Одним словом Париж оставался Парижем.
Все шло так, словно и не полыхал уже совсем недалеко от его стен неслыханный мятеж, участники которого были заклеймены с церковных амвонов как неверующие негодяи, святотатственные грабители, мерзостные ублюдки, богохульники, чудовища, вырвавшиеся из адской бездны.
Как будто и в помине не было Светлой Девы.
Но она была. Бунт, во главе которого она стояла, распространялся по стране все шире и шире, он то полз змеей, то шагал семимильными шагами, как сказочный великан.

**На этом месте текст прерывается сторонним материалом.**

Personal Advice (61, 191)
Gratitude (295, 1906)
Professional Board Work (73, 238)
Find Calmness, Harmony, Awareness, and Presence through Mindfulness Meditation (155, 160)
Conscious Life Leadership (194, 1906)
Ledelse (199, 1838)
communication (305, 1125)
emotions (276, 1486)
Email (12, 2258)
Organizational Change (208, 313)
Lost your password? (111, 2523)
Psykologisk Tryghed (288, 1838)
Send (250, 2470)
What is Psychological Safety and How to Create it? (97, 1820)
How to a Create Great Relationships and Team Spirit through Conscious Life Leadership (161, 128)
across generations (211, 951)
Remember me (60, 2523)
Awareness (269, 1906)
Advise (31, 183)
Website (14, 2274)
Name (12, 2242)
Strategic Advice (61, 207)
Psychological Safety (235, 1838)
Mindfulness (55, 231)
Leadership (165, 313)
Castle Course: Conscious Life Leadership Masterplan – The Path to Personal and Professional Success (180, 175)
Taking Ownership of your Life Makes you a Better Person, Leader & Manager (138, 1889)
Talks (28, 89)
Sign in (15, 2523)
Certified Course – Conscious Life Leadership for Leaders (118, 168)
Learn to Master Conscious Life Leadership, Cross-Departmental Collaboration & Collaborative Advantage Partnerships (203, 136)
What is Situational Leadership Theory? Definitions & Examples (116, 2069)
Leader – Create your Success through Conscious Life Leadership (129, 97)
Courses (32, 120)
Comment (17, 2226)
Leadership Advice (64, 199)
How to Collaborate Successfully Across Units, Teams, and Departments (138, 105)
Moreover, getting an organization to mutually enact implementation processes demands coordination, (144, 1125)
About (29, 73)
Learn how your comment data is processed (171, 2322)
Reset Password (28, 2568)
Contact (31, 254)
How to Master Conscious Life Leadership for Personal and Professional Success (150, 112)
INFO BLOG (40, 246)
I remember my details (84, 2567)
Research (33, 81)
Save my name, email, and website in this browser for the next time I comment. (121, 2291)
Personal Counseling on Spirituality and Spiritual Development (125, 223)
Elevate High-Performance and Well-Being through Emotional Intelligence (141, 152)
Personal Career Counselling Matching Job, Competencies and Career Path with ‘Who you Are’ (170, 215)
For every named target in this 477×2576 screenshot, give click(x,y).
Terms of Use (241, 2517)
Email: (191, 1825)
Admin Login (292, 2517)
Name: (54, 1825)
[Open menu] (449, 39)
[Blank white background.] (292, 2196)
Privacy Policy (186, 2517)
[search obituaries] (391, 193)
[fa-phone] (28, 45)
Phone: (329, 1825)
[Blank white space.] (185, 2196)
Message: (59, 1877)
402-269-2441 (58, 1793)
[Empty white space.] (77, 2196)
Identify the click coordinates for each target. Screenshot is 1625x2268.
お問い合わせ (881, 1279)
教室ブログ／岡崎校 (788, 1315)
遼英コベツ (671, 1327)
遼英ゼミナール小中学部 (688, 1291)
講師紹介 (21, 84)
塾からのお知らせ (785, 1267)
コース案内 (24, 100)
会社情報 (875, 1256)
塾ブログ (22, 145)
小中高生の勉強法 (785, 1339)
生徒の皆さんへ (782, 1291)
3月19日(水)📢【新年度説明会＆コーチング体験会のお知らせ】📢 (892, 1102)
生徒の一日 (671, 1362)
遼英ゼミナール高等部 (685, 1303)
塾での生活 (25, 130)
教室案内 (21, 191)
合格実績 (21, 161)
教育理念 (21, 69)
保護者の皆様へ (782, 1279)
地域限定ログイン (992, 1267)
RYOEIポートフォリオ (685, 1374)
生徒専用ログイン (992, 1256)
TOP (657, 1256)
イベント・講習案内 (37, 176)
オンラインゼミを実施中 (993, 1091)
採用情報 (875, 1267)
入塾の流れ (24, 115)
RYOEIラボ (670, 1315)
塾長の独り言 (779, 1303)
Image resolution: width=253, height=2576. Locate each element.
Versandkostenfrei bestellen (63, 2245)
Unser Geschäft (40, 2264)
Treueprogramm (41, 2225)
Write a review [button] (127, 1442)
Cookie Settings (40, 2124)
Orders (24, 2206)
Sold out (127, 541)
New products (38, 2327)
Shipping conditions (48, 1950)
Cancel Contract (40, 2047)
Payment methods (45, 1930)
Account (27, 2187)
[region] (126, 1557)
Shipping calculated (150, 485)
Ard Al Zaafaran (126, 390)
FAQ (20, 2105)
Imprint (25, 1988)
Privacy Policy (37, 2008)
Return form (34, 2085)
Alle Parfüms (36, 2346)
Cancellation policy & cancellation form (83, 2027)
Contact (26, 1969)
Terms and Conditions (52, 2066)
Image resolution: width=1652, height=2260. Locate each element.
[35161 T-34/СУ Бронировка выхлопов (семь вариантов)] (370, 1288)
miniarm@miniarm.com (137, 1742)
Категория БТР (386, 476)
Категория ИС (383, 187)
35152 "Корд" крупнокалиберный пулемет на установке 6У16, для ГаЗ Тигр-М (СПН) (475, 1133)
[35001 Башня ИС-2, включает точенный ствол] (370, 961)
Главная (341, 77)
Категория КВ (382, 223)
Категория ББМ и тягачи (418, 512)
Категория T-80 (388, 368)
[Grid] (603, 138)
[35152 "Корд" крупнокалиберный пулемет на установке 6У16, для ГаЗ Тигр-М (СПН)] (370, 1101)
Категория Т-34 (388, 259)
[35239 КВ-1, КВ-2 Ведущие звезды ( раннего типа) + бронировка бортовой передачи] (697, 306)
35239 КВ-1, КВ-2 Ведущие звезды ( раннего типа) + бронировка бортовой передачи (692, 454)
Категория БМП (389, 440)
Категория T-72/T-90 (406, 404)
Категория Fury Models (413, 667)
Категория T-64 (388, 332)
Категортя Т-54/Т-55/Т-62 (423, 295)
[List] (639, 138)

Огромной подковой охватывали с севера поглощенные им земли Среднюю Францию и Париж, протянувшись от границ Бургундии и Священной Римской Империи, до берегов Па-де-Кале, захватив большую часть Шампани.
В руках мятежников уже оказались Бовези, Суассон, Байе, они обложили со всех сторон Реймс и вот-вот должны были взять в кольцо Руан. Они отжимали все дальше к морю нормандские отряды и даже успели проникнуть в пределы Бретонского герцогства. Часть городов добровольно приняла сторону мятежников, хотя другие сохранили верность королю, с большим или меньшим успехом отбиваясь от штурмов, надо сказать, весьма толково проводившихся.
Странная, невероятная удачливость этой женщины, даже подлинное имя которой оставалось неизвестным, не могла не поражать. В отличие от вожаков всех предшествующих смут она, кажется, знала, чего добивалась, всерьез надеясь овладеть всей страной. Она смогла объединить под своей рукой разрозненные толпы, повести их за собой, заставить их беспрекословно повиноваться и согласованно действовать. Как ей это удалось было непонятно, и голоса о кознях нечистого слышались все чаще, в особенности после сражения под Амьеном. Тогда наспех собранные под командованием герцога Нормандского – пустоголового Жана Валуа, рыцарские ополчения Пикардии и Артуа, почему-то рассчитывая, что простолюдины разбегутся, как то бывало прежде, при одном виде панцирных всадников, ринулись в атаку напролом. Почти сразу они влезли в болото и без малого все полегли под топорами и дубинами вчерашних сервов.
Те, кто видел ее, или по крайней мере, утверждал что видел, а среди них даже вернувшиеся невредимыми королевские лазутчики, утверждали, что у нее ужасный, наполненный неведомой силой взор. Он приводил в трепет отъявленных храбрецов, а пленные выдавали все тайны, стоило ей только внимательно посмотреть им в глаза. Уже не раз на нее организовывали покушения, но каждый раз дело заканчивалось поимкой и казнью наемных убийц.
Ходили разговоры, что она, перед тем, как двинуть куда-то свое воинство, тайно осматривает будущий театр военных действий, то переодеваясь юношей, то выдавая себя за торговку, монашку или паломницу. Другие заходили еще дальше и заявляли, что при этом она становится невидимой и даже превращается в волчицу. Рассказывали даже, что один из ее дозорных ночью выпустил стрелу в замеченную возле лагеря мятежников редкостную белую волчицу, а наутро Светлая Дева появилась перед войсками с перевязанной рукой. А иные божились, что ее видели одновременно в разных местах.
Голова готова была пойти кругом от всех этих бредовых россказней, почитаемых, однако, многими святой истиной.
Прошло чуть больше двух месяцев, а под ее синим стягом собралось не меньше восьмидесяти тысяч человек.
Армия Светлой Девы вбирала в себя разоренных ремесленников и беглых монахов, бродяг и тайных еретиков, солдат разгромленных гарнизонов и дружинников из разрушенных замков, воров и разбойников всех мастей.
Но все это было каплей в море неисчислимых крестьянских толп. Они были ее главной силой и резервом. Те, кто раньше вызывал лишь насмешку, неуклюжие и неотесанные, такие беспомощные за околицами своих сирых и убогих деревень. Те, кто привык раньше гнуть спину перед любым, стоящим хоть чуть выше его. Те, кто прежде покорно терпел голод, плеть и колодки, те, кого многие ставили на одну доску со скотиной.
И вот вдруг, они словно по воле злого колдуна, осознали свою силу, осознали, что их сто против одного врага. И стали почти непобедимыми.
Как песчаные острова в этом штормовом море, исчезали бесследно крепости и рыцарские замки и, хотя никто и не произносил этого вслух, уже начали приниматься меры на случай возможной осады столицы.